231bhp in a 10.5-tonne GVW chassis gives a power to weight ratio of 22bhp/tonne, equal to or better than many larger coaches. Brian and Gordon explain that, while 211bhp is ample for most applications, the higher setting will be beneficial for operators who encounter tougher terrain.

Gears are selected via a dash stalk. Two shift strategies are available in PowerShift 3: normal and economy, chosen via a toggle switch. The driving experience is for all intents and purposes the same as in a fully-automatic thanks to one very notable gearbox characteristic.

When its software detects that the vehicle is facing uphill, it engages the clutch as the brake pedal is released, meaning that it is simply not possible for the Voyager GT to roll back during a hill start.

Although good practice dictates that the handbrake should be applied, it’s not necessary to do so when moving away uphill. The software ensures a start will be made correctly without driver intervention, and as a result, no ‘hill hold’ aid is fitted.

PowerShift 3 is also good at judging terrain and making optimal use of its six ratios. It selects either first or second to move away, and block shifts on occasion. Notably, it sometimes also selects neutral when freewheeling downhill with the cruise control engaged when a fuel saving may result; reselection of drive is instantaneous and almost unnoticeable.

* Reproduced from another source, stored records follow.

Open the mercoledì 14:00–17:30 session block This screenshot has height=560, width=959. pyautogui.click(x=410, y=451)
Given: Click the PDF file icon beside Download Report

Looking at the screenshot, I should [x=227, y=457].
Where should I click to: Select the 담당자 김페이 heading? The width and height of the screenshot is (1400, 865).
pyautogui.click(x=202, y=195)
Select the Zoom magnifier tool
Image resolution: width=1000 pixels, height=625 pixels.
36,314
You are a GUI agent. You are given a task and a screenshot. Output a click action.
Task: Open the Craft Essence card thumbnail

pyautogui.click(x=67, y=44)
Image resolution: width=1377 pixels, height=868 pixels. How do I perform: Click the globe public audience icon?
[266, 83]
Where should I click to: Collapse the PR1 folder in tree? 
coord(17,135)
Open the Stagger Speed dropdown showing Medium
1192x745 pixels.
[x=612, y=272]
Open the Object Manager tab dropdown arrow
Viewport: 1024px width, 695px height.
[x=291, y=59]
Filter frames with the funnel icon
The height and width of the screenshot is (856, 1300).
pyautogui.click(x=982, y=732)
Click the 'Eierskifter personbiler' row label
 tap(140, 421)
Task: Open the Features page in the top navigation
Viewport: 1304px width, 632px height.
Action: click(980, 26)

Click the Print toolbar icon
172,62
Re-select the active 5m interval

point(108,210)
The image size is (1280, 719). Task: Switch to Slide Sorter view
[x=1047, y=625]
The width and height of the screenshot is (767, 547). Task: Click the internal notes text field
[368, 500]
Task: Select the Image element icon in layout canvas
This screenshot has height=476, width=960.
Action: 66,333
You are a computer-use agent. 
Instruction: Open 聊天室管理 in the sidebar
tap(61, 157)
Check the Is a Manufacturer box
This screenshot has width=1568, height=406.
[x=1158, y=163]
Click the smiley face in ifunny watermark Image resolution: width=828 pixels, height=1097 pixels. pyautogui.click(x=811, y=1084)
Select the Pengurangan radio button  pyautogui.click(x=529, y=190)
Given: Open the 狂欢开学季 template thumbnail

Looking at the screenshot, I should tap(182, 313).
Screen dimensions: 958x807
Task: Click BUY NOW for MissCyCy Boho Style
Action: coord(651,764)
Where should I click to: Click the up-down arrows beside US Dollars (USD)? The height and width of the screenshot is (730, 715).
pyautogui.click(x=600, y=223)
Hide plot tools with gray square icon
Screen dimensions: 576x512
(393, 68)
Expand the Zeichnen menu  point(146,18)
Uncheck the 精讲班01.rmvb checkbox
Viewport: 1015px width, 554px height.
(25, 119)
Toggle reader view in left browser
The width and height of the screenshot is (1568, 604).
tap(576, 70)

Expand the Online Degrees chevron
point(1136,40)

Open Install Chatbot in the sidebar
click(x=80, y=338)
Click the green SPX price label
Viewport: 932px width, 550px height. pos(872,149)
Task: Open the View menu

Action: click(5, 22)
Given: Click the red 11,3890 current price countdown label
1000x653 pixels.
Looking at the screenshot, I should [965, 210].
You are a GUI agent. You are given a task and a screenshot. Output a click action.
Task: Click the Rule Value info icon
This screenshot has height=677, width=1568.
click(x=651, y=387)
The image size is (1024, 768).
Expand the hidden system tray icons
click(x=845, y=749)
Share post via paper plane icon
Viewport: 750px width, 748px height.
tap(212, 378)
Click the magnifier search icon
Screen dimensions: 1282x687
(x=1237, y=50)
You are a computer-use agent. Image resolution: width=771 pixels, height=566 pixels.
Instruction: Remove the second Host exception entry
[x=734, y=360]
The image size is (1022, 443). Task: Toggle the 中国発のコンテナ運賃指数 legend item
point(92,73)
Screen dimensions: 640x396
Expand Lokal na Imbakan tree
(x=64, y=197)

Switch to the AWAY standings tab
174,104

Shift quality is easily judged by the driver in a front-engined chassis, and at no time was there any evidence of clunking or juddering. On this showing, PowerShift 3 really is as good as Mercedes-Benz says it is.

Equally impressive is the OM 934 engine’s keenness. Its 900Nm of torque is moderate, but developed from a low speed, meaning that progress is rapid when it needs to be.

Most impressively, when joining the M8 from a roundabout and via an uphill slip road near Whitburn, the Atego had reached its 62mph limited speed before merging with the main carriageway.

This was done without holding gears manually, and the ‘box shifted up at the top of the green rev counter band as normal. Of particular note is performance in the top two ratios. It is very happy to dig in and piles on road speed from 1,100rpm onwards.

A variable cruise control and speed limiter is fitted, but it is important to realise that, in economy mode, cruise control cannot be set any higher than 53mph.

That gives away the Atego’s origins as a truck chassis, but it is easy to deselect economy when required.

At 62mph in sixth gear, the OM 904 is turning at 1,800rpm. This means it will also hold top gear at 40mph, benefiting economy; at this road speed, the engine is spinning at around 1,100rpm, and is quite happy to do so.

Frontal styling has changed since the model debuted; a small bonnet complements interior hatch for engine access
Frontal styling has changed since the model debuted; a small bonnet complements interior hatch for engine access



With the 231bhp rating, the Atego in midicoach form is a highly competent chassis. Its performance is keen, and, albeit empty, over a mixed route a fuel return in excess of 18mpg is excellent, and approaching Vario territory.

In the Voyager GT, UNVI has produced a body which incorporates many aspects of a big coach feel while largely retaining the dimensions of its predecessors.

Coachtraders’ high-specification demonstrator creates a good impression, but a more basic, higher-capacity example was present at its premises awaiting delivery when routeone visited. While not as well appointed, it is more than suited for either day work or shorter-duration tours.

The door’s location behind the front axle improves access immeasurably and the passenger environment is good. UNVI also offers a variety of optional fittings, not least a floor-level toilet.

However, the Voyager GT is not a perfect vehicle: the highly curved windscreen means that visibility through the mirrors is not as good as it could be, and it also eats into cab space. One or two other, minor, issues are being addressed by UNVI.

These niggles aside, the Voyager GT is competent. It joins a congested midicoach market, but is already selling well despite the volume of competition and continues to attract strong interest. That should tell its own story.